Synthesis and Preclinical Evaluation of Kit-Type 99mTc-Labeled N-(2-Aminoethyl)-3-(4-(2-hydroxy-3-(isopropylaminopropoxy)phenyl)propanamide for SPECT Imaging of Cardiac β1-Adrenoceptor

Abstract

Technetium-99m is the most widely used radionuclide for SPECT (single-photon emission computed tomography) imaging nowadays because of its ideal nuclear properties (t1/2 = 6 h, 141 keV), simple production, low cost and extensive functional group tolerance. β1-Adrenoreceptor is inextricably bound up with cardiac nervous system and usually have selective reduction in failing human heart. In this work, a novel 99mTc-labeled radiotracer for specific β1-adrenoreceptor binding was prepared and its preclinical evaluation was carried out by serial SPECT images in normal rats. In order to develop radiotracers for β1-adrenoreceptor, 99mTc-labeled N-(2-aminoethyl)-3-(4-(2-hydroxy-3-(isopropylaminopro- poxy)phenyl)propanamide ([99mTc]1) was synthesized by kit-type formulation. To optimize the labeling condition, a variety of attempts were investigated with different stabilizers including mannitol, NaCl and cyclodextrin. Using mannitol as stabilizer, the precursor was reacted with 99mTcO4－ in presence of SnF2 (reducing agent) and ascorbic acid (anti-oxidant) at room temperature for 30 sec, to give [99mTc]1 in excellent radiochemical yield (>95%) and with high radiochemical purity (>98%).
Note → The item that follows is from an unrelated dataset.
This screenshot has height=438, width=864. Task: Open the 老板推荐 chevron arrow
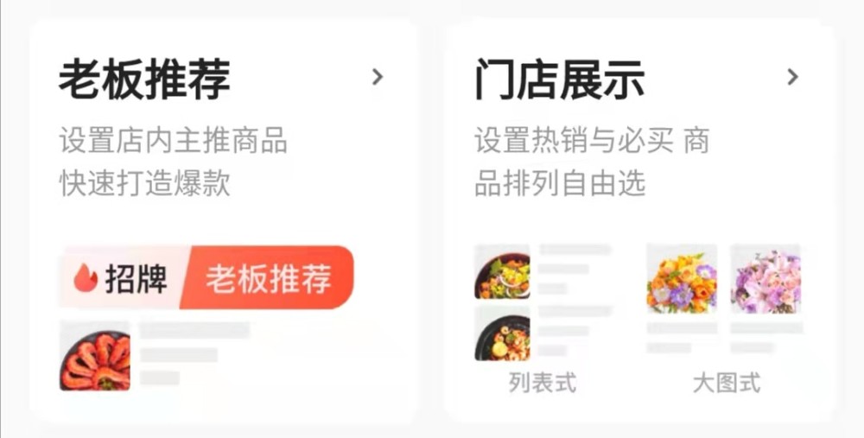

Mass Spectrometric and NMR data of the cold authentic compound, rhenium coordinated N-(2-aminoethyl)-3-(4-(2-hydroxy-3-(isopropylaminopropoxy)phenyl)propanamide ([185/187Re]1), were used for the speculation of the structure of [99mTc]1 based on the similar chemical properties between 99mTc and 185/187Re complexes. In serial SPECT images, [99mTc]1 showed high accumulation in the heart and kidneys, while radio-uptake was relatively low in the liver and lung. In vivo inhibition study with excess esmolol (18 mg/kg) or atenolol (2 mg/kg) resulted in remarkable reduced radio-uptake in the heart by 92% and 76%, respectively. This study describes synthesis of precursor (4) and the cold authentic compound ([185/187Re]1), radio-synthesis and in vivo imaging study of [99mTc]1 to evaluate the expression of β1-adrenoceptor in the heart. Our results demonstrated that [99mTc]1 exhibits specific β1-adrenoreceptor binding and potential in vivo bio-kinetic characteristics which make it a promising SPECT radiotracer for assessment of β1-adrenoreceptor in heart diseases.